Re: MyISAM using 'wrong' index
Let's analyze this:
> The actual select takes 4.4 sec to return 894 rows.
> KEY `idx_viewability_io_date` (`vie_InsertionOrderId`,`vie_Date`,`vie_Provider`)
> SELECT distinct vie_InsertionOrderId FROM `insertion_order_domain_size_viewability`;
> '1047', 'Using index for group-by'
> contains 8.6 million records
You have a large table, which is probably not well cached. There is an index with 8.6M rows in it, so the index is perhaps 200MB. The optimizer picked 'Using index for group-by' and leapfrogged through the 200MB to discover 894 changes in `vie_InsertionOrderId`. Assuming that index was not cached, that could be more or less 894 disk hits. On ordinary spinning drives, that could take 9 seconds. So, 4.4s seems pretty good.
I suspect that it you ran the same query a second time, it would run in less than a second.

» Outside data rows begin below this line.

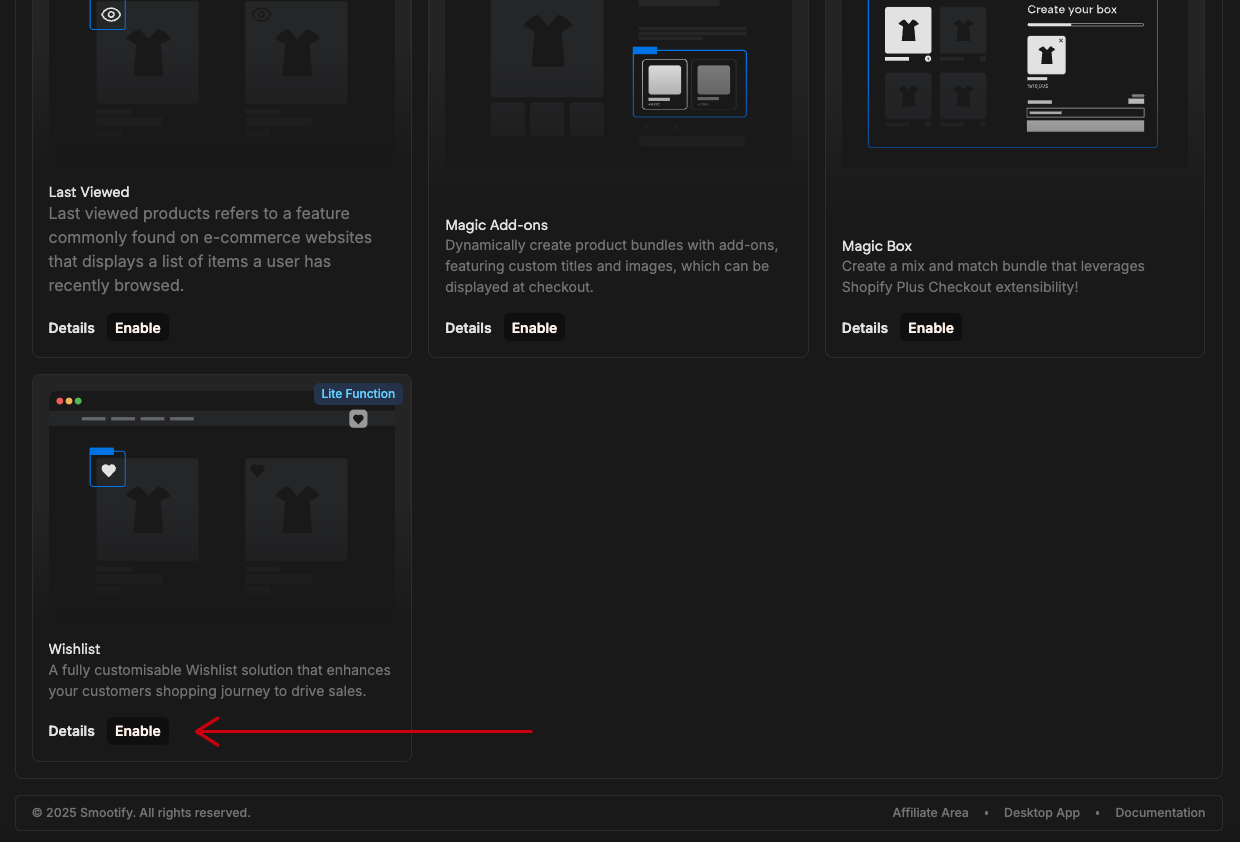Click the small t-shirt tile under Create your box
1240x842 pixels.
point(1046,55)
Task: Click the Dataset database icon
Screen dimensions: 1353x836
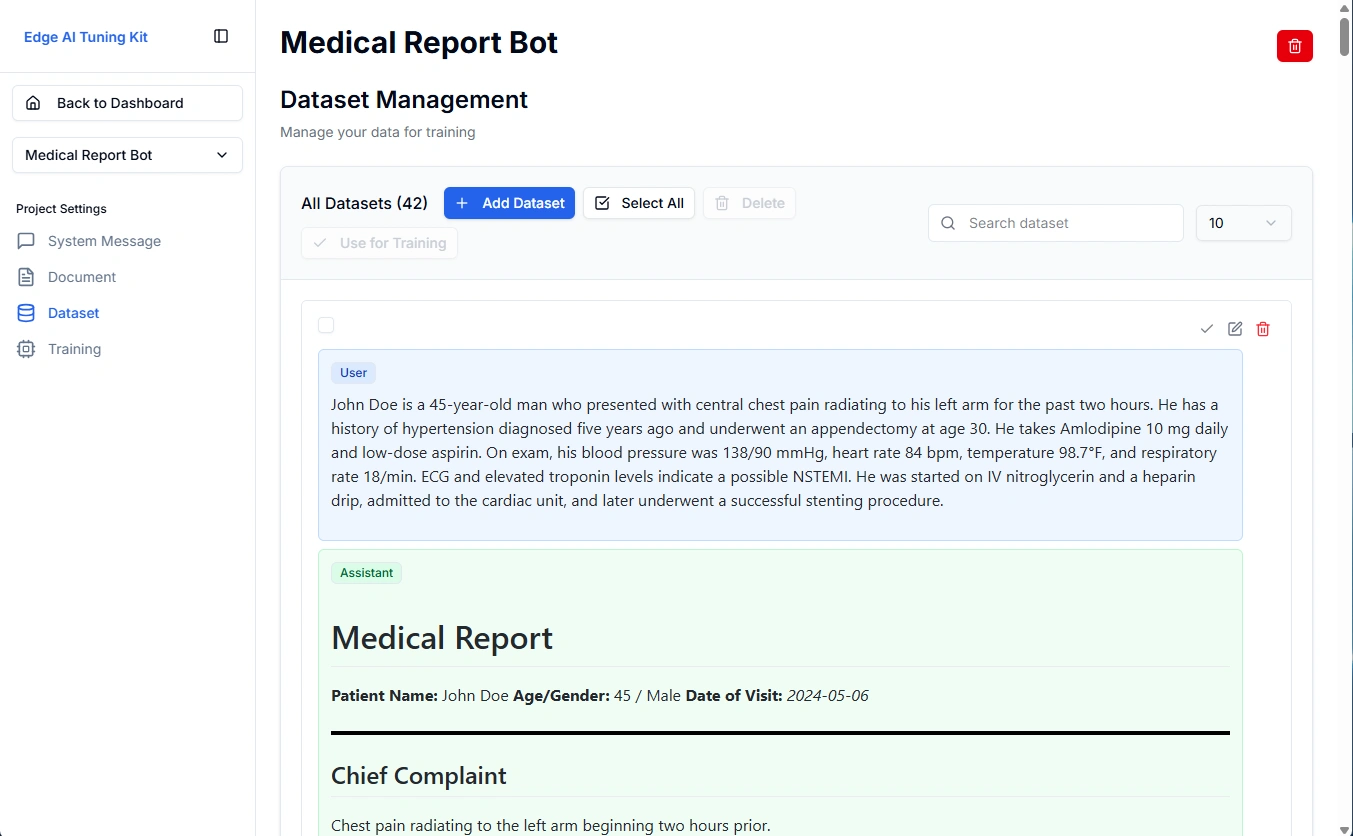Action: pyautogui.click(x=25, y=312)
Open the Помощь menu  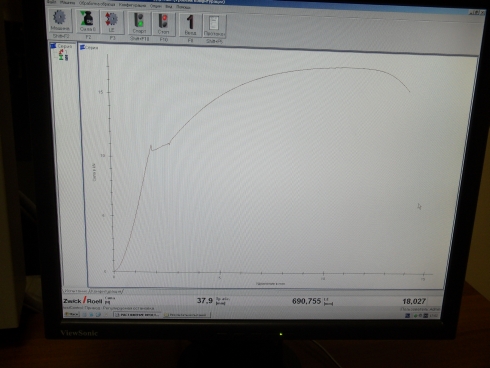(183, 6)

You are using MyISAM (not the preferred Engine). key_buffer_size controls the amount of RAM set aside for caching MyISAM indexes, and where the 894 disk blocks might be cached. That setting should be about 20% of available RAM. I see your key_buffer is 16GB; do you have 80GB of RAM?
Now let's analyze
> WHERE vie_InsertionOrderId = 198352 AND vie_Date BETWEEN '2015-06-23' AND '2015-06-29';
> takes 0.562sec to complete.
That _should_ use the same index. It is using the first two fields this time. And it is an excellent index for the query. It drills down the BTree for 198352-'2015-06-23', then scans forward through '2015-06-29'.

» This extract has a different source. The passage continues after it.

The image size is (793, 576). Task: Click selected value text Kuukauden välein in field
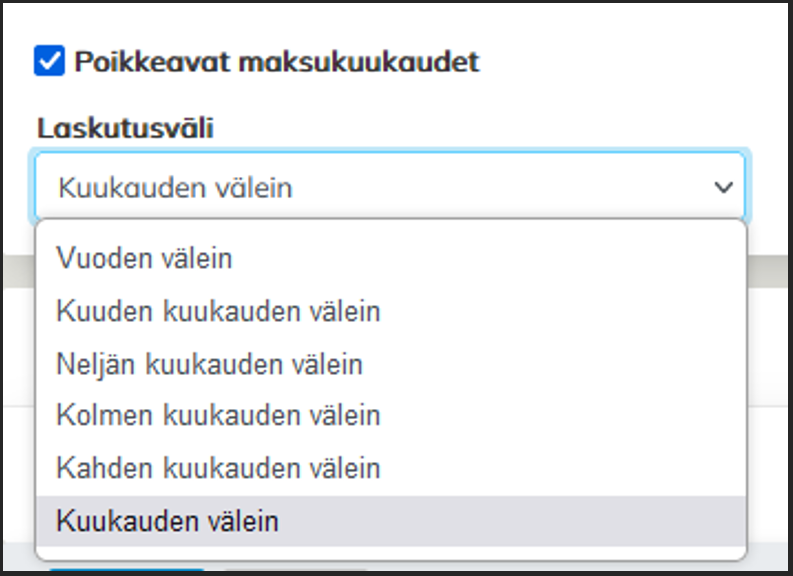click(175, 187)
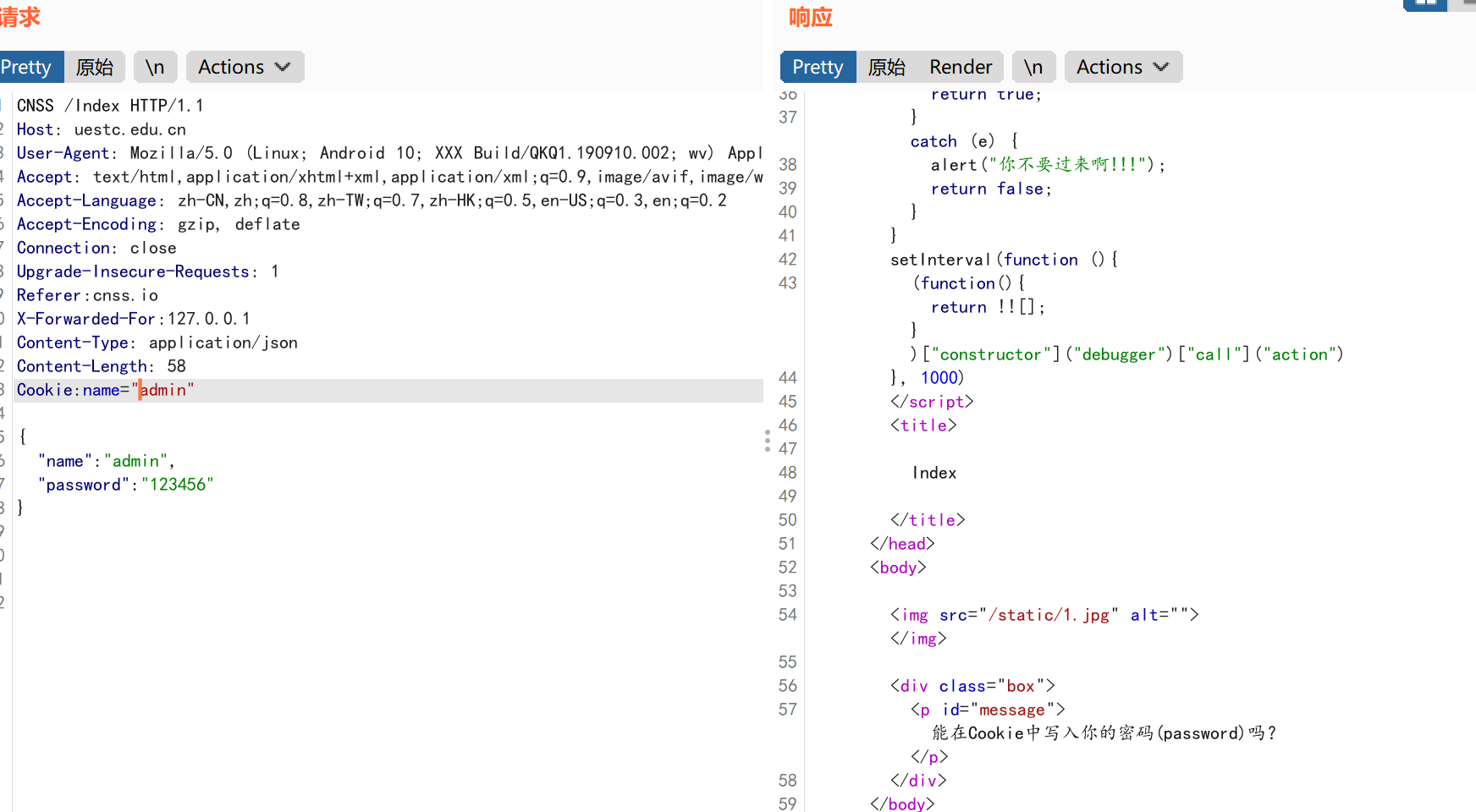Click the Cookie header admin value

pyautogui.click(x=164, y=390)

However, since it estimated that where were only '2' rows in that date range (perhaps incorrectly), it decided to use the index starting with vie_date (the PRIMARY KEY). As you say, the number is actually 151,188.
Sometimes (rarely) the statistics get out of whack and need to be kicked. You can use ANALYZE TABLE to recalculate the stats and _perhaps_ get better explain plans. However, it will scan the entire table; this may be too slow for you to want to do. (But I guess you know how long it takes.) I have never see a case where ANALYZE (or OPTIMIZE) is worth running more than once a month; certainly not daily.
OPTIMIZE rebuilds the table and ANALYZEs. The rebuilding will squeeze out any fragmented space.
Since you use no fields in the other table, the `LEFT JOIN ref_domain` is useless. But the optimizer does the lookups anyway.
Sorry, I guess I did not really answer your question.